逃げ惑うクリ。そしてその横では、臼の紗由が、うつぶせになった充の背中をベンチのようにして、座っている。
「あの、うすが、サルをたいじしたので、これでおわります」
奏子がぺこんとお辞儀をすると、一同はさっと一列に並び、誠に一礼した。
「え?」
戸惑う誠を見つめる一同。
「あ…すごいね。すごく面白かったよ。うん」半分納得がいかないながらも、思い切り拍手を始める誠。
「さゆちゃん、よかったね。おにいさんに、よろこんでもらえて」奏子がうふふと笑う。
「うん。あとは、まりりんと、みつるくんと、きょうすけくんの、いしのれんしゅうだね」
そう言うと、紗由はリュックから小さなフォトアルバムとマジックを取り出し、誠に差し出した。

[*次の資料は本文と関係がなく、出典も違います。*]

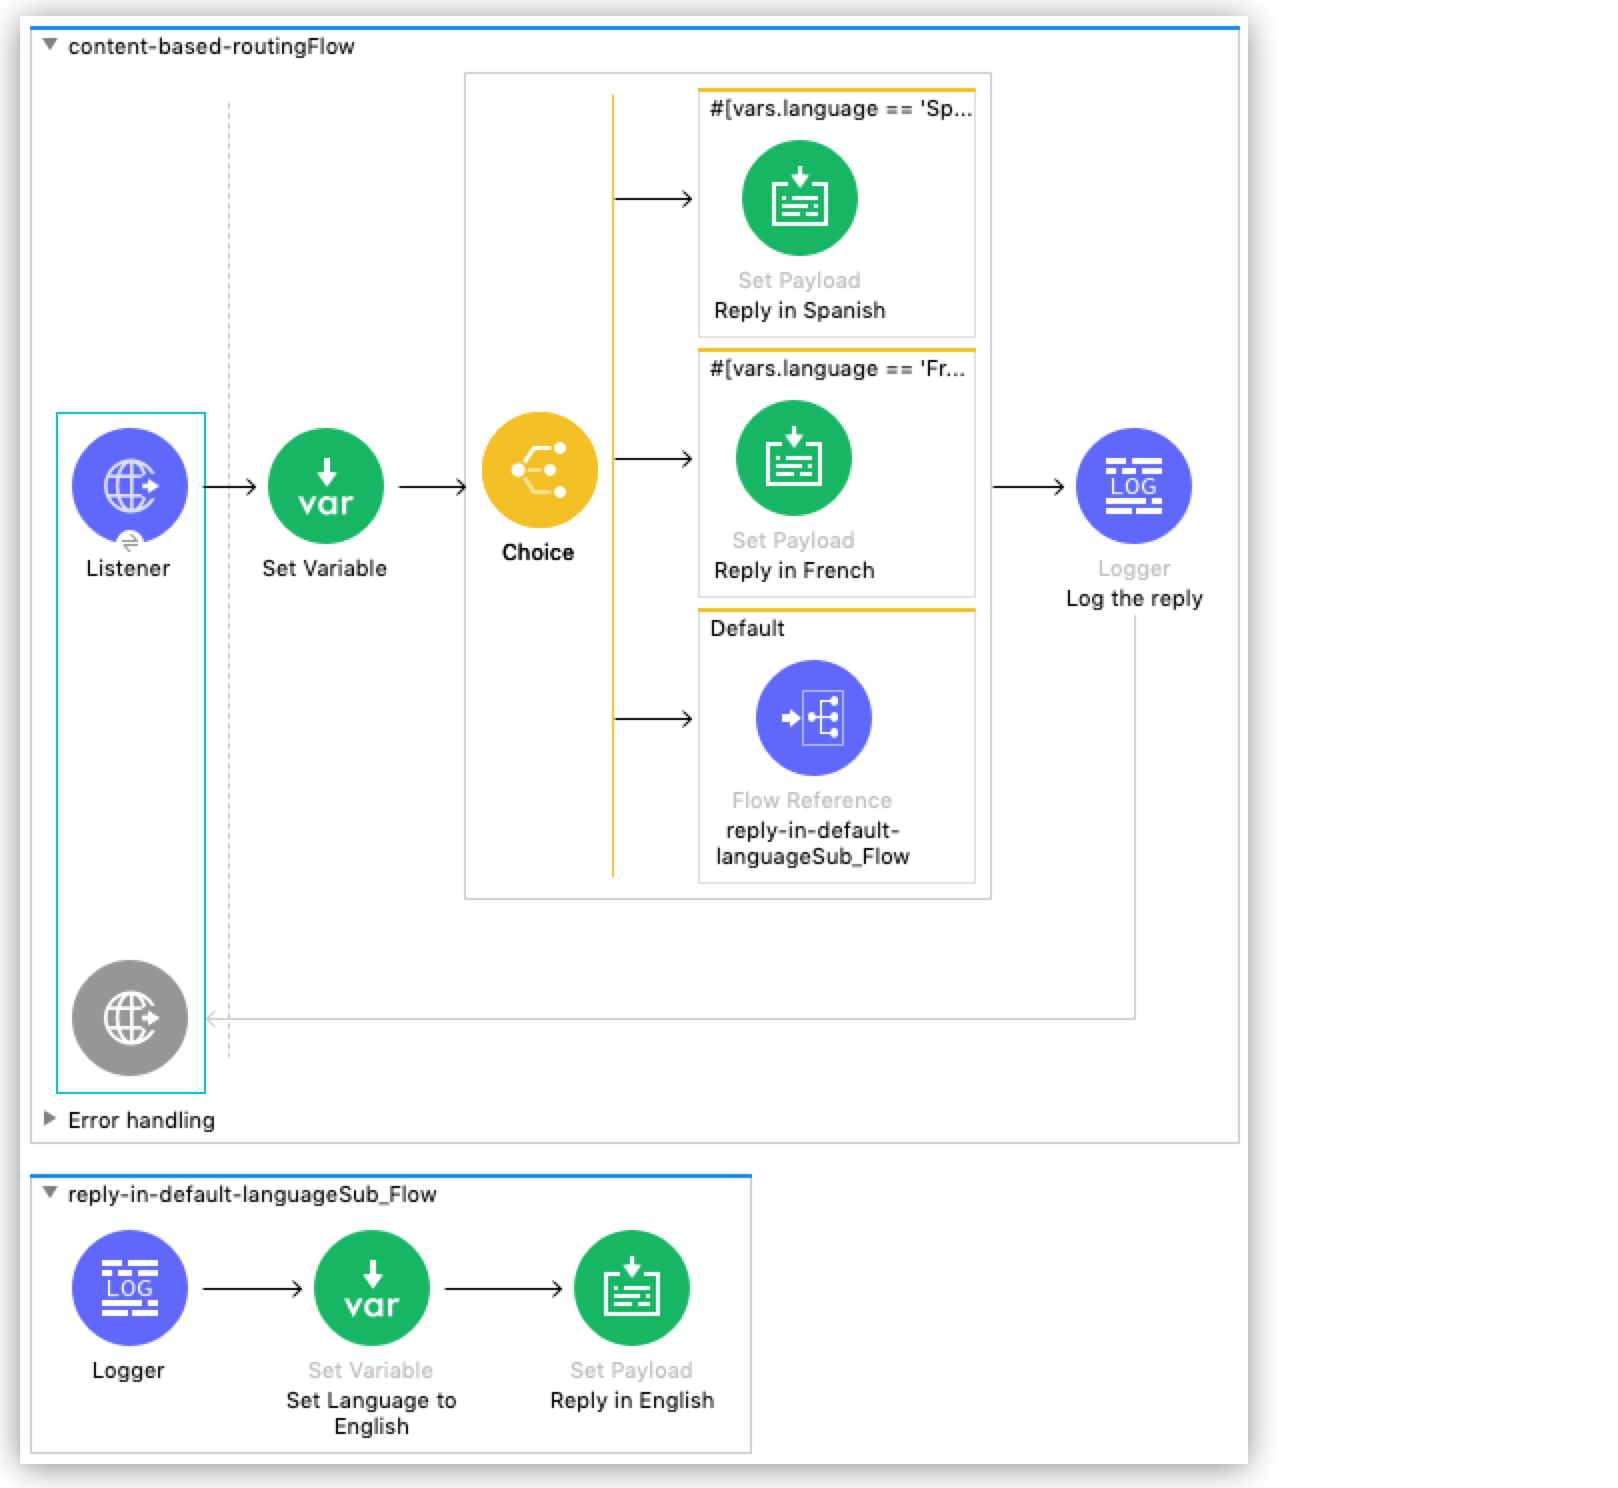Select the Logger icon in the sub flow
This screenshot has width=1618, height=1488.
(129, 1288)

「いしのコーチになってもらう、おれいです。すきなタイプに、まるをしてください」
誠がパラパラと中身をめくると、20代と思われる女性の顔写真だらけだった。
「これは…?」
「まりりんが、かわいいひとを10人えらびました」真里菜が自慢げに言う。
「マルしたら、どうなるの…かな?」
「かなこが、おはなをまくかかりをします」照れたように笑う奏子。「たのしみです」
「よかったね、かなこちゃん。さゆちゃんは、もうやったし、まりりんも、りおちゃんのときにするし、かなこちゃんだけ、まだだったもんね」
「うん。かなこ、うれしい」
「もしかして…これはお見合い候補者ということなのかな?」
真里菜の祖母、和歌菜がお見合い魔だったことを思い出した誠は尋ねる。お花を撒く係というのが、どうやらフラワーガールを指しているということも理解したようだ。

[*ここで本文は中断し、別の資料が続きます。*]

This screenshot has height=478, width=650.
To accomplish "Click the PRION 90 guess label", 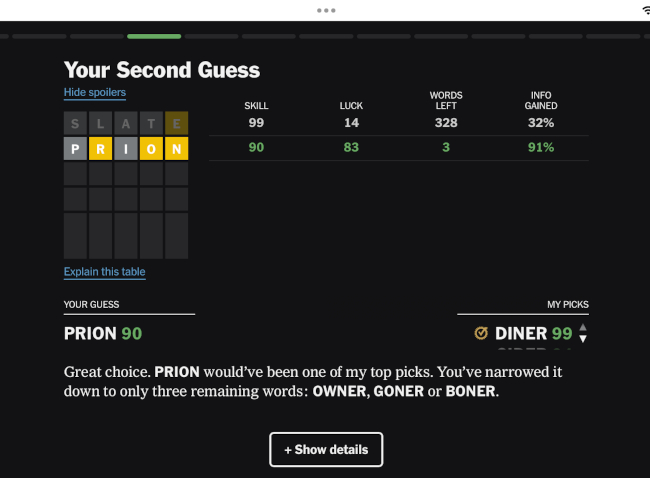I will (103, 333).
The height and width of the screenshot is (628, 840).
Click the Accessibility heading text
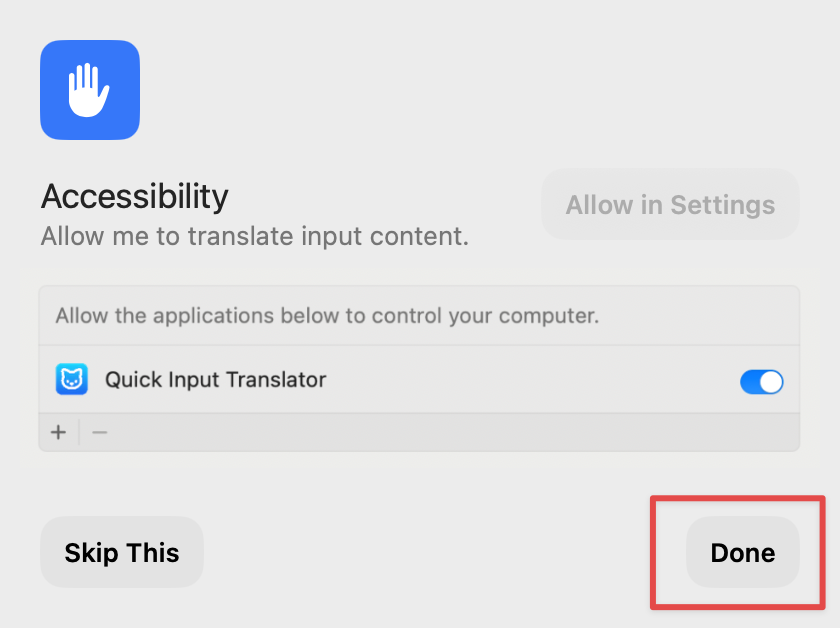(134, 196)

「くわしいことは、またごじつって、おばあちゃまがいってました」
「いや、あの、まりりんちゃん。せっかくなんだけどね、お兄さん、まだそういうの、いいから」
「かなこが、おはなまくかかりだと、いやですか?」見る見るうちに奏子の目が涙であふれそうになる。
「い、いや、そういうわけじゃなくてね…」
「じゃあ、おばあちゃまに、またごじつって、いっておきますね」
「そ、そうだね…ありがとう…」引きつった顔になる誠。
「かなこ、なにいろのドレスにしようかなあ」奏子がまたニコニコ顔になる。
“まあ、いいか…。奏子ちゃんもこんなに喜んでるし、今、水を差すのも何だ。後でちゃんと説明することにしよう”
とりあえず、この場を納めるべく、“ありがとう”などと口にしてしまった誠だが、翌日、和歌菜が釣り書きを山ほど抱えてやってくることは“受け取れず”にいたのだった。